DATA FOR PROCESSING:
'''
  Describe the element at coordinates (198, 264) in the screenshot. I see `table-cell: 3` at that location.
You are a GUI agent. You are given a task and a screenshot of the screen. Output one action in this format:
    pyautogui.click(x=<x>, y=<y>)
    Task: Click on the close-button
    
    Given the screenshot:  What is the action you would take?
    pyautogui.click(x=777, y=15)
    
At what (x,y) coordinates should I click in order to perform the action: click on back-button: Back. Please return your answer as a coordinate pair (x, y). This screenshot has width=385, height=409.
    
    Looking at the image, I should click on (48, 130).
'''
'''
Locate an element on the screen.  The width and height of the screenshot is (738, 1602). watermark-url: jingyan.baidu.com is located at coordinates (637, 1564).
'''
Extract each line of the entries above that contains the string "width", treating uppercase and lowercase letters as distinct.

RESULT OF THIS TASK:
At what (x,y) coordinates should I click in order to perform the action: click on back-button: Back. Please return your answer as a coordinate pair (x, y). This screenshot has width=385, height=409.
Locate an element on the screen.  The width and height of the screenshot is (738, 1602). watermark-url: jingyan.baidu.com is located at coordinates (637, 1564).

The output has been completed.